Unpacking Patent Boxes

An intellectual property box is a special lower tax rate for profits associated with intellectual property (IP). There are over twenty around the world, and over the last few years bills have been introduced to the U.S. Congress for a U.S. IP box. IP boxes always include profits from patents but often include profits from some copyrights or even technical know-how.  For additional background and discussion, Agustin Redonda has previously written here on IP boxes.

Supporters give two key reasons for an IP box, and both are spurious: that an IP box promotes innovation, and that an IP box will win the tax competition with other countries.

Diane Feinstein, a senator from California, states on her web site (in part directly cut and pasted from an industry think tank) that “companies are experiencing a significant decline in innovation….  One strategy to reverse this trend is [a patent box].”

The assignee of a patent is the owner of the rights embodied in the patent, and is the person or entity to whom royalties are paid.  The typical case in large firms is that the inventor is contractually obligated to assign the patent to his or her employer or a holding company, which could have its official address anywhere, including locales commonly identified as tax havens such as the Cayman Islands or Luxembourg.

The core purpose of the IP box offer of a discount on royalties or other IP-related profits is to attract assignees, not inventors. The country gains inventors only indirectly, should the assignee choose to use its tax savings to hire more inventors in the country that offered the IP box.

There is a long literature on lowering tax rates to attract profitable firms, known either as tax competition or more descriptively, the race to the bottom.  If country A is offering a 20% tax rate, country B can win over some mobile firms and thus gain more tax revenue by setting a 15% tax rate — but then country A can undercut to 10%. After the game settles to an equilibrium, will the tax rate be above zero?

In a CEP working paper I consider two race-to-the-bottom games. In the first, country A has a unified tax rate for both profits from fixed capital such as manufacturers that need local resources or vendors selling to local residents, and for mobile capital like IP that can be assigned anywhere. Then the race to the bottom does not reach zero: every time A lowers its tax rate it improves its chance of winning the mobile capital, but at the cost of losing revenue from the fixed capital. The paper presents proofs that these two opposite forces balance at an equilibrium with strictly positive values.

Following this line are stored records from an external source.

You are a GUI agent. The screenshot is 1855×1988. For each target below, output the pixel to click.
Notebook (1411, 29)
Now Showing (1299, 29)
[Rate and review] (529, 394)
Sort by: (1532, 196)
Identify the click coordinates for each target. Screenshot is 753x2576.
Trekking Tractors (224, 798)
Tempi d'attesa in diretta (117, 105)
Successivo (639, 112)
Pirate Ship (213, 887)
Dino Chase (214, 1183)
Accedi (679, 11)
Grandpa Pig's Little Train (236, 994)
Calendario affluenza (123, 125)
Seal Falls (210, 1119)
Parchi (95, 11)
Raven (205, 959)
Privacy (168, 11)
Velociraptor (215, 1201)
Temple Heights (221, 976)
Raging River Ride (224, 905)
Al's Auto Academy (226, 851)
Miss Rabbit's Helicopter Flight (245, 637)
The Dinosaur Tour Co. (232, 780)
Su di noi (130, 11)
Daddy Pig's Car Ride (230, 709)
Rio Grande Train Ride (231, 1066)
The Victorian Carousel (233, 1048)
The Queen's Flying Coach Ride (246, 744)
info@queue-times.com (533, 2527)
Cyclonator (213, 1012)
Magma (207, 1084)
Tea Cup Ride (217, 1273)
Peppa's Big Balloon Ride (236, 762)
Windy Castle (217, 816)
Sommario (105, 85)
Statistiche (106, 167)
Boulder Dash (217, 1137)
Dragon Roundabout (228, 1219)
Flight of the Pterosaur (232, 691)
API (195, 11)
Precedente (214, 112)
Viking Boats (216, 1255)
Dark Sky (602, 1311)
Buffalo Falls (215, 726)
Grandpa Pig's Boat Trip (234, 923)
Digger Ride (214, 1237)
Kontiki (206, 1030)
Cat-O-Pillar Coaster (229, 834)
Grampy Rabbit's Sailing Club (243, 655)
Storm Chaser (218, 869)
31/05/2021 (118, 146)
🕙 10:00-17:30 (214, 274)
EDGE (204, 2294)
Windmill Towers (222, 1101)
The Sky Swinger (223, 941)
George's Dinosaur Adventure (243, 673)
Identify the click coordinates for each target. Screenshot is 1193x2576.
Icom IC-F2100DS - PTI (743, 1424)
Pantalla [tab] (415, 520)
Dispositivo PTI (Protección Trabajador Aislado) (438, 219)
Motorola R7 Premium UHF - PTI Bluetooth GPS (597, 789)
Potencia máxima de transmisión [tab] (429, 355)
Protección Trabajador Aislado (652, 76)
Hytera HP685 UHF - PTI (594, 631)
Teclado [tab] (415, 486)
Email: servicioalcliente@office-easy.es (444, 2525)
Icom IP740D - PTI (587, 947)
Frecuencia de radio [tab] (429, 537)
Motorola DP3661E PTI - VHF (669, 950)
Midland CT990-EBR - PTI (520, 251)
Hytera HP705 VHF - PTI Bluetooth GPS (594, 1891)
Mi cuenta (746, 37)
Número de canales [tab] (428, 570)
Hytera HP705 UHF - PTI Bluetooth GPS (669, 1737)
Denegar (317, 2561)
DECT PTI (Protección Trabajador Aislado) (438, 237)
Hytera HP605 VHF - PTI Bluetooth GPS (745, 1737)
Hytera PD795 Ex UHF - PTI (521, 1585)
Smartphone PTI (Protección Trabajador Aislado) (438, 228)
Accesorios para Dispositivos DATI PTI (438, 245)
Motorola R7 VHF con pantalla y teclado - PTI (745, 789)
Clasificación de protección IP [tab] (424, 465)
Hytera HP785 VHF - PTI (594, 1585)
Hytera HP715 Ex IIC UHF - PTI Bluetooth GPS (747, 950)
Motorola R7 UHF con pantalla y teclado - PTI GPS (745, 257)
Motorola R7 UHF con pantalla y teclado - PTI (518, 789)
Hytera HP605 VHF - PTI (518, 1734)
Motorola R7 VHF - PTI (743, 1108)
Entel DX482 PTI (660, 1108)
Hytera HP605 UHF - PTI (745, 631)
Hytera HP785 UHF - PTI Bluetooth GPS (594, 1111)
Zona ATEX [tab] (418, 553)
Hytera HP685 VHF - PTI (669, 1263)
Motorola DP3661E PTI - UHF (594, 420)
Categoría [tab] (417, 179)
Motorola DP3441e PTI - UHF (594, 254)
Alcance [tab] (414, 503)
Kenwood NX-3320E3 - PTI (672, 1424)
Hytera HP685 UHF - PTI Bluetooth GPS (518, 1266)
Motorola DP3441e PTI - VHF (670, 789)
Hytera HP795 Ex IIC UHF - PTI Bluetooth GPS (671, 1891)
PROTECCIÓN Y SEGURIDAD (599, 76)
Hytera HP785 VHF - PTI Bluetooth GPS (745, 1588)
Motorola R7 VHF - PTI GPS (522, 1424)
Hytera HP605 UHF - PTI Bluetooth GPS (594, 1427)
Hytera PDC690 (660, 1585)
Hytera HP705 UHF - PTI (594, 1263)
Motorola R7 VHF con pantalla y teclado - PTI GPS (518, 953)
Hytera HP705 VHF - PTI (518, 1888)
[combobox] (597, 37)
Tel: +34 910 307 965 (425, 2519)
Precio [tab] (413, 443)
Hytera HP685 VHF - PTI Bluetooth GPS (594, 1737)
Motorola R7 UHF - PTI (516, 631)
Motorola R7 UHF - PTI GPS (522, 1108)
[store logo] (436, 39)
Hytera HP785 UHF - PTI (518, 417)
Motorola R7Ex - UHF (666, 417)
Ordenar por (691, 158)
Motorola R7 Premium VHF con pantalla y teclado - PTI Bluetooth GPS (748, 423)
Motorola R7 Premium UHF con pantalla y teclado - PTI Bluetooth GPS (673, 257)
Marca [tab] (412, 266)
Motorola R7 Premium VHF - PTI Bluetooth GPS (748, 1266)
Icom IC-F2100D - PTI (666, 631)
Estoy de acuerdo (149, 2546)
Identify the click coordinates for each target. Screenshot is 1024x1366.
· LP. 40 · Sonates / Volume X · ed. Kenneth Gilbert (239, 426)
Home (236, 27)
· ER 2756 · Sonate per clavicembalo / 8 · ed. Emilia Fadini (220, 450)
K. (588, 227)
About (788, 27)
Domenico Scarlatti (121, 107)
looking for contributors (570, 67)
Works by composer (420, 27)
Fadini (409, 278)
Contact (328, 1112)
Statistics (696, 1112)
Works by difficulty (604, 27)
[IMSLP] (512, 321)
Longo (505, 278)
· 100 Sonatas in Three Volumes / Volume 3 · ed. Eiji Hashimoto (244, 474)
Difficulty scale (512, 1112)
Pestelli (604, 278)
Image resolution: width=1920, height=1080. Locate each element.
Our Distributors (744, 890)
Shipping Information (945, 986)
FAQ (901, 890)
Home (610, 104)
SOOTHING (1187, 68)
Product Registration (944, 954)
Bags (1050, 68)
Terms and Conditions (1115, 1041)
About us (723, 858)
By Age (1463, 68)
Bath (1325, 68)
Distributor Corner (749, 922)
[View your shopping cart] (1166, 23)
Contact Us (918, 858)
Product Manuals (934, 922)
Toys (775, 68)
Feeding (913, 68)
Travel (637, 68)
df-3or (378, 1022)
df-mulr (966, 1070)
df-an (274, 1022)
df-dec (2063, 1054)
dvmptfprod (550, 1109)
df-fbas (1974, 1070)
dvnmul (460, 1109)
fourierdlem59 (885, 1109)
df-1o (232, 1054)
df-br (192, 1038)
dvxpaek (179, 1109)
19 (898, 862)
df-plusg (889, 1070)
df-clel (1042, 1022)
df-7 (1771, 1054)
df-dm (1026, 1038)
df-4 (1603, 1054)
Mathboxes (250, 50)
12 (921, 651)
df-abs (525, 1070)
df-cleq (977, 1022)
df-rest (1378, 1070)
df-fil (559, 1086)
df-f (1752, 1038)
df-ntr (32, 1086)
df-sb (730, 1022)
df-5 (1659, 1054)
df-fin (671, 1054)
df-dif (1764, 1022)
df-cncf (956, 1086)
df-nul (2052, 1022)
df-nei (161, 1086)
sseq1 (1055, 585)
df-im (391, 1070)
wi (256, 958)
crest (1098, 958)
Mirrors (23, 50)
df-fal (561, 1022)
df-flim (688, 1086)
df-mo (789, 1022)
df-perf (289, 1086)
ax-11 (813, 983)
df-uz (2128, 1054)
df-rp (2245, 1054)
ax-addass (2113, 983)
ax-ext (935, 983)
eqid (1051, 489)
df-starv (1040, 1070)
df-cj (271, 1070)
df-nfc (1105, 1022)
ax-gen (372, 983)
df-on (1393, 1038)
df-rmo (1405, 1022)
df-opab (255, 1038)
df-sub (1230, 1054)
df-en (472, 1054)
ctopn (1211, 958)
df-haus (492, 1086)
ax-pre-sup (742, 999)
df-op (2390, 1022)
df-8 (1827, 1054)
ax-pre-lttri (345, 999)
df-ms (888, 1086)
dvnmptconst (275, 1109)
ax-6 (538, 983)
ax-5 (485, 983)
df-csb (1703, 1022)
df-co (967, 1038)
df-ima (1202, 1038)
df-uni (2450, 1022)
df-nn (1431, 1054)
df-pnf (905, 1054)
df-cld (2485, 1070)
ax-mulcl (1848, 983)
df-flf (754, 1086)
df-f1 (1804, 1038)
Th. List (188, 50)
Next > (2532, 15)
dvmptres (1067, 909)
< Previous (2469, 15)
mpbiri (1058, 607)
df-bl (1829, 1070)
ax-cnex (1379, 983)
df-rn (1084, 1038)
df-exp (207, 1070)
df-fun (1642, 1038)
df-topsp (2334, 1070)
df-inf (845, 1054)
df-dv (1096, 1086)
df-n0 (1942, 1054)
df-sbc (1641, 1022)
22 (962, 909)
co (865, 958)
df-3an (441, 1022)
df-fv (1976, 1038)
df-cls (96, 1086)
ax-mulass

In the second game, both countries have two separate rates, one regular rate for revenue from fixed capital and an IP box rate for mobile capital. Now, country A bears no loss from lowering its IP box rate, so there is nothing keeping the rate from eventually dropping to zero. The paper shows that, even with some frictions, the payoff from mobile IP capital must be lower with two distinct rates than with one unified rate.

In short, setting a distinct IP box rate to attract mobile capital accelerates the race to zero. The only way to win the IP box game is to not play.

Technical issues

The Feinstein web page features pictures of people producing silicon wafers and assembling electronics, but it is not just the electronic device on which you are reading this that involved patents: manufacturing the textiles on your back, the chair you are sitting on, and the building materials surrounding you almost certainly involved some patented tool or process, making them eligible for the proposed IP box rate.  In the U.S. there are even thousands of valid patents for financial transaction techniques, so purely financial firms may be able to join in as well. A broad enough IP box may simply be an across-the-board change in the tax rate, by another name. It is not unreasonable to claim that any given country needs to lower its tax rates, but rather than doing so with a tax incentive so broad that it covers almost every firm that can file the right paperwork, it may be simpler to achieve a lower effective corporate tax rate by lowering the corporate tax rate.

If the IP box does not cover everything, then some firms would have some revenue taxed at a higher rate and some at a lower rate. As an exercise for the reader: if you were running a firm with a two-tier tax structure, how could you lower your tax burden without doing any new research or development? If you need a hint, the working paper linked above lists seven methods of doing so.

Conversely, there is no lawful way to claim a research credit for direct R&D expenses without spending on R&D. If our goal is to attract inventors and not assignees, a credit for inventor salaries is far more direct, simple, and effective than a reduced tax on profits derived from products that use patents on results from research by inventors.

The one clear benefit of an IP box is that every politician and voter wants to support innovation. Directly lowering the corporate tax rate is a steep challenge for any politician; an incentive for innovative firms is not so daunting, even when the definition of innovation is so vacuous as to include the entire economy.  A tax discount to draw offshore profits back inside a country’s tax purview looks like a handout to wealthy investors; a lowered tax rate for patent-associated profits is support for innovation. But in truth, these outcomes bear a tenuous link to supporting invention, and bring inefficiencies and distortions relative to the alternatives. For example, if our honest goal is to expand research and development funding, we can do so by expanding research and development funding, via grants to public research institutions and tax credits for private R&D. When all is considered, the IP box is neither an efficient way to promote domestic R&D nor a beneficial strategy in international competition.